PROBLEM TO WORK ON:
Return the entry on Baloghia deplanchei below in full, reproducing every line word for word.

(DOCUMENT SEGMENT begins)

Scientific classification
- Kingdom: Plantae
- Clade: Embryophytes
- Clade: Tracheophytes
- Clade: Spermatophytes
- Clade: Angiosperms
- Clade: Eudicots
- Clade: Rosids
- Order: Malpighiales
- Family: Euphorbiaceae
- Genus: Baloghia
- Species: B. deplanchei
- Binomial name: Baloghia deplanchei (Baill.) Pax
- Synonyms: Codiaeum deplanchei Baill.;

= Baloghia deplanchei =

- Genus: Baloghia
- Species: deplanchei
- Authority: (Baill.) Pax
- Conservation status: LC
- Synonyms: Codiaeum deplanchei Baill.

Species of flowering plant

Baloghia deplanchei is a species of flowering plant in the family Euphorbiaceae. It is a shrub endemic to New Caledonia. The species was described in 1873, and is listed as of Least Concern by the IUCN.

==Taxonomy==
The species was described by Henri Ernest Baillon in 1873, and placed in the genus Codiaeum. In 1911, Ferdinand Albin Pax moved it to Baloghia.

(DOCUMENT SEGMENT ends)
(SUPPLIED ENTRIES begins)

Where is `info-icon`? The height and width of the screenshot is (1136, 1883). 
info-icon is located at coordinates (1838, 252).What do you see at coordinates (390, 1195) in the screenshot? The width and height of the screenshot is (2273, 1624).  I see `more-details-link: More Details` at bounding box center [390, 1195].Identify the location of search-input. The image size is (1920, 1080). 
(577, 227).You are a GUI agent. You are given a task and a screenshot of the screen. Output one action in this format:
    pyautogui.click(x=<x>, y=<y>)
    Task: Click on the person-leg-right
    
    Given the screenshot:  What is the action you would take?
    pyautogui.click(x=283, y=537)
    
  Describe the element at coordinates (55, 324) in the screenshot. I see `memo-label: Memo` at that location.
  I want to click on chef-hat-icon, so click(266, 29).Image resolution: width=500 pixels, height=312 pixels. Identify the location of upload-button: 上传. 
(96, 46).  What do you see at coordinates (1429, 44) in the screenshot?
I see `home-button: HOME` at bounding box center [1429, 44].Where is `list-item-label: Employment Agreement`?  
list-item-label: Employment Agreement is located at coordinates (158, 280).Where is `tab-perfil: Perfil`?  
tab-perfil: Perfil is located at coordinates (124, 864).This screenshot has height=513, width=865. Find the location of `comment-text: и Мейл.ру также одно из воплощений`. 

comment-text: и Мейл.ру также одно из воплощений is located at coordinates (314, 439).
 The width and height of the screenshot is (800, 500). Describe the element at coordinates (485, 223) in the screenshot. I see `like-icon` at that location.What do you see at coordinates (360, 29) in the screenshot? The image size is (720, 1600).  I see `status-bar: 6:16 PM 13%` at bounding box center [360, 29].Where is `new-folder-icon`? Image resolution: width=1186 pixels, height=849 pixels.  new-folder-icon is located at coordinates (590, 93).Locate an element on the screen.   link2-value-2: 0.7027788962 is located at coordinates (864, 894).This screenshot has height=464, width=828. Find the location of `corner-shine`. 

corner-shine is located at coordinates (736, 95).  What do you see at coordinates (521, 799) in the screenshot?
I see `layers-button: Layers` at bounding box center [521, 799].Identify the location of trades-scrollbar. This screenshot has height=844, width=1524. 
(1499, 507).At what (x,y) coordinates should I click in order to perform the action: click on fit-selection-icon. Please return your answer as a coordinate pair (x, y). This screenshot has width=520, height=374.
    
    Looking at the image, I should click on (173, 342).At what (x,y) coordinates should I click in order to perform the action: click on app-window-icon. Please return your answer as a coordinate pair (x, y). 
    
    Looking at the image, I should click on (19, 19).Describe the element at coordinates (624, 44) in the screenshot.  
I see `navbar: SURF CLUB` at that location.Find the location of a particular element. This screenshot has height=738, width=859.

(SUPPLIED ENTRIES ends)

RESPONSE TO THE TASK:
Scientific classification
- Kingdom: Plantae
- Clade: Embryophytes
- Clade: Tracheophytes
- Clade: Spermatophytes
- Clade: Angiosperms
- Clade: Eudicots
- Clade: Rosids
- Order: Malpighiales
- Family: Euphorbiaceae
- Genus: Baloghia
- Species: B. deplanchei
- Binomial name: Baloghia deplanchei (Baill.) Pax
- Synonyms: Codiaeum deplanchei Baill.;

= Baloghia deplanchei =

- Genus: Baloghia
- Species: deplanchei
- Authority: (Baill.) Pax
- Conservation status: LC
- Synonyms: Codiaeum deplanchei Baill.

Species of flowering plant

Baloghia deplanchei is a species of flowering plant in the family Euphorbiaceae. It is a shrub endemic to New Caledonia. The species was described in 1873, and is listed as of Least Concern by the IUCN.

==Taxonomy==
The species was described by Henri Ernest Baillon in 1873, and placed in the genus Codiaeum. In 1911, Ferdinand Albin Pax moved it to Baloghia.